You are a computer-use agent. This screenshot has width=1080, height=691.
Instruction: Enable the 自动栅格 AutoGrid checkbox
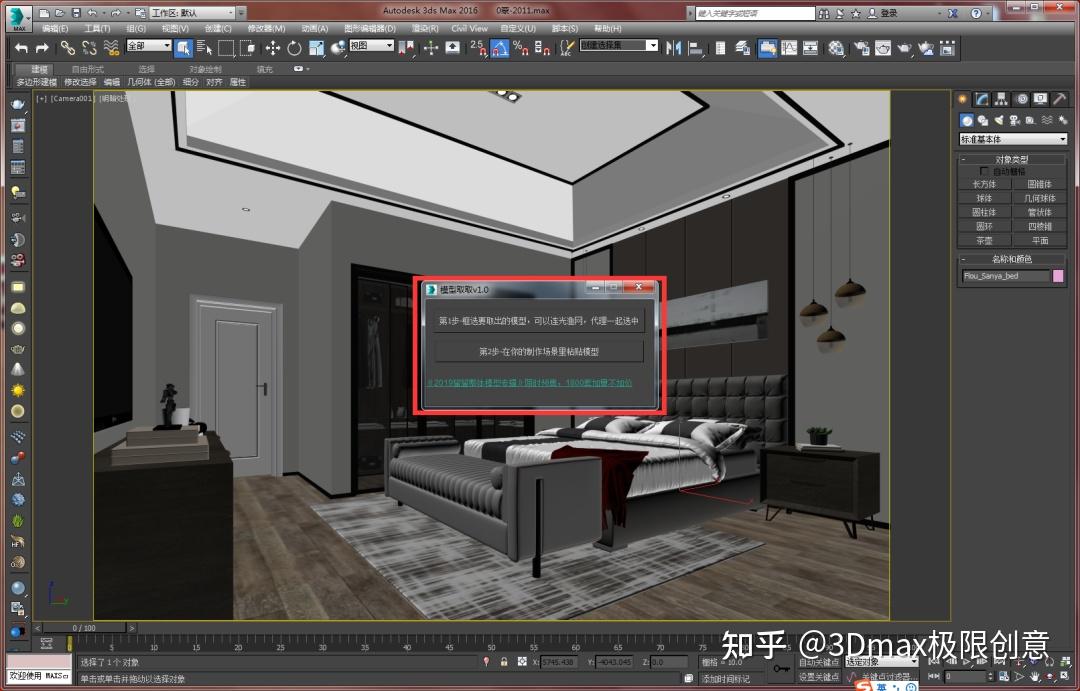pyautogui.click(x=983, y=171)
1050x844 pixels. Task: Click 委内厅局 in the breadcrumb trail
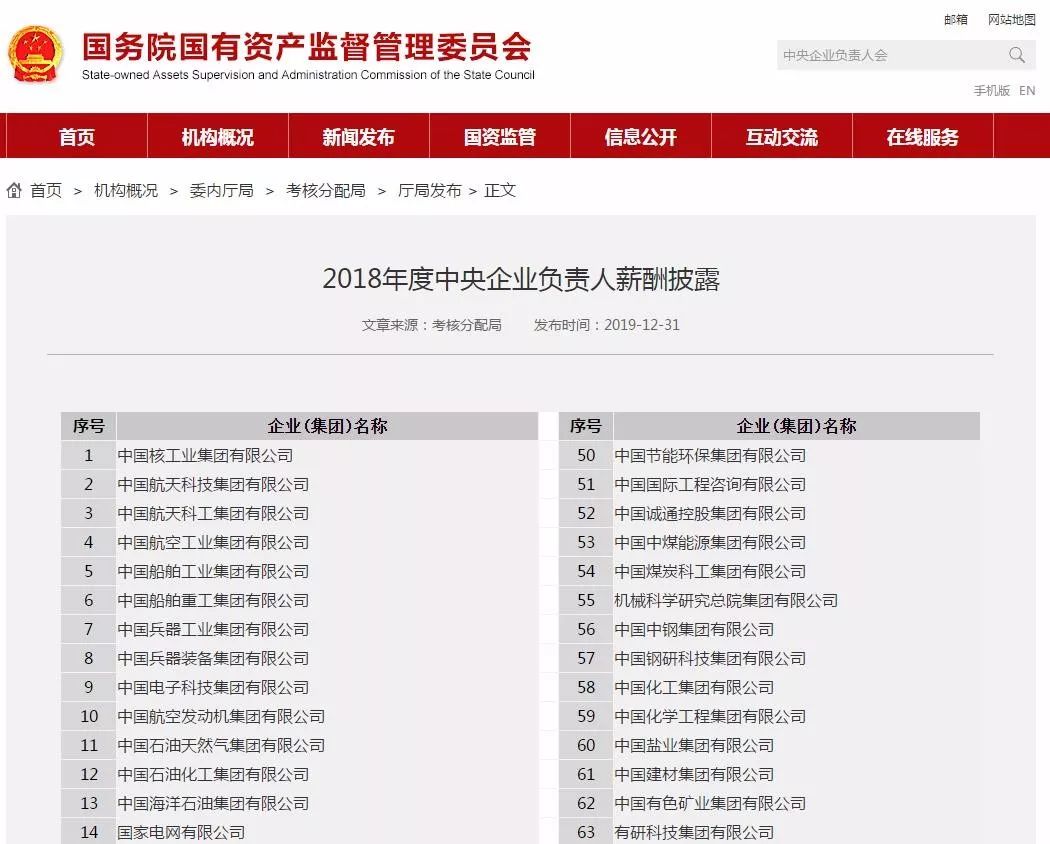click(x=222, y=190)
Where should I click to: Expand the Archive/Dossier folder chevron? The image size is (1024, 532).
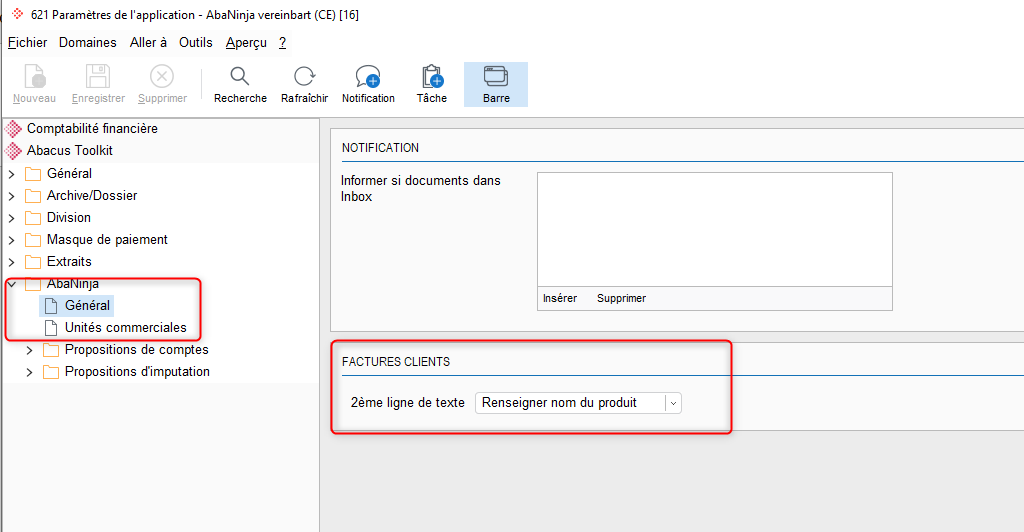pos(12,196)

= = =

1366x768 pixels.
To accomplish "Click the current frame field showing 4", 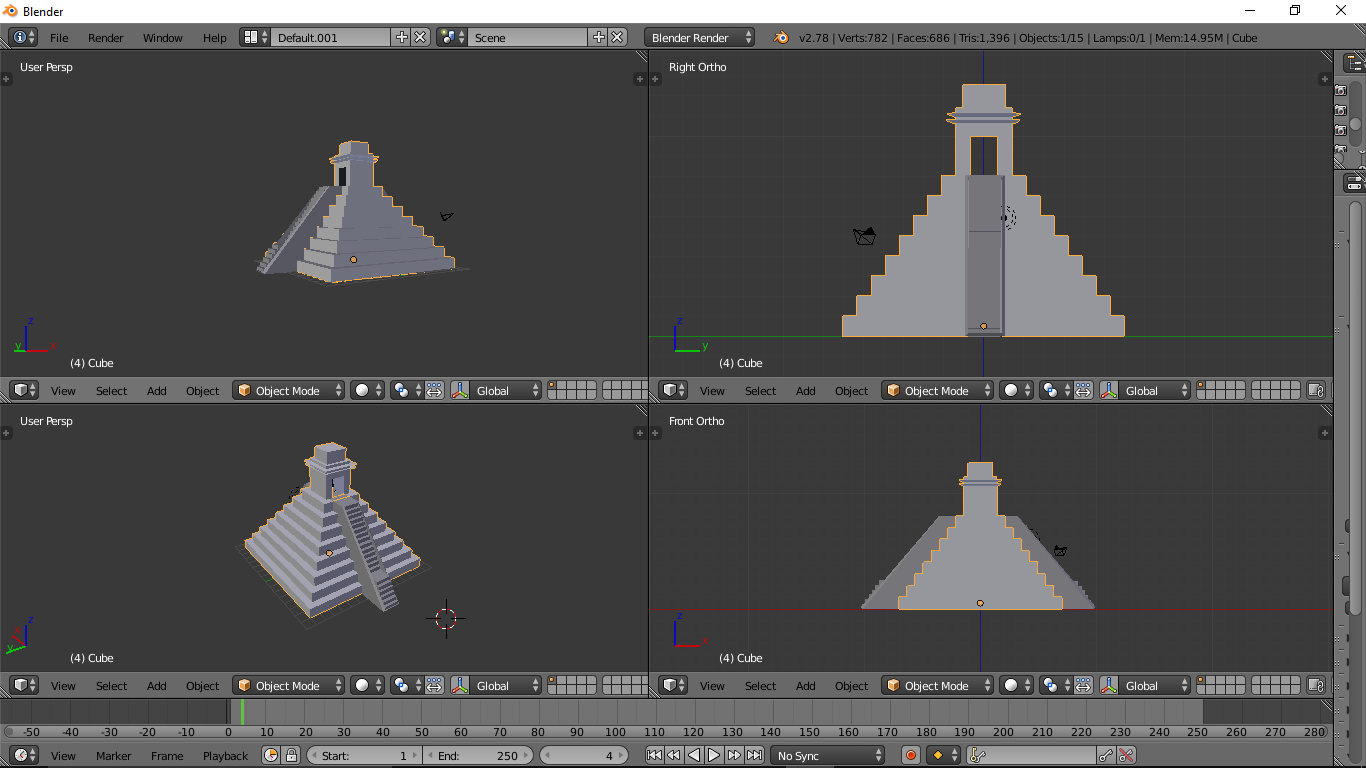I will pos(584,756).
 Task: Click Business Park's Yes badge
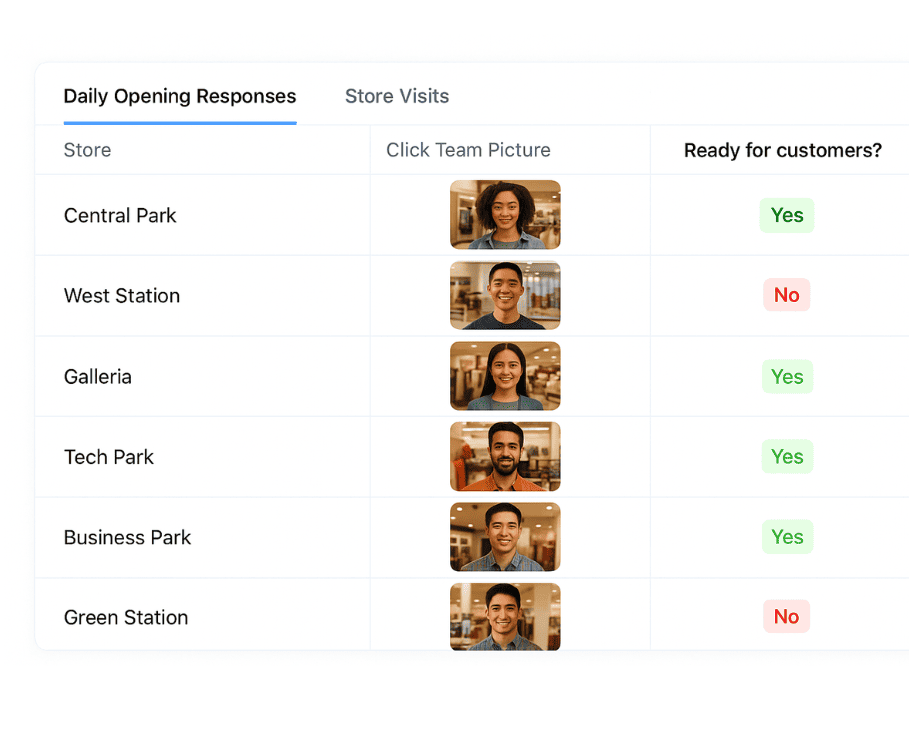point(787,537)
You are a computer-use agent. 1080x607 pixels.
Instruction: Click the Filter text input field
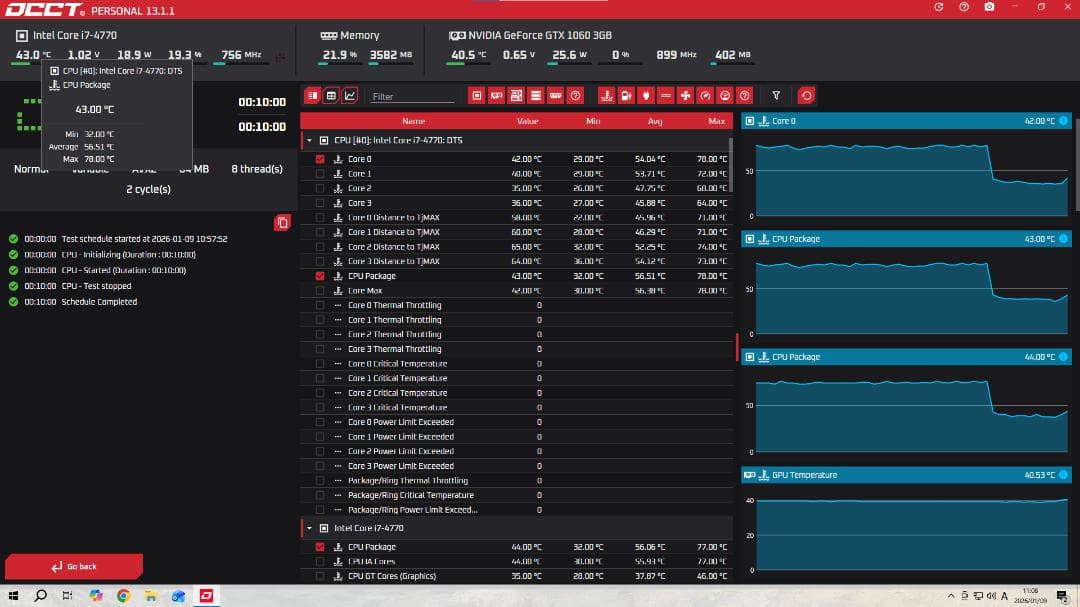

= = =

§ **Instructions for the task**: Count every line in the entries above where the word "computer" appears; respond with the number alone.

§ **Answer**: 2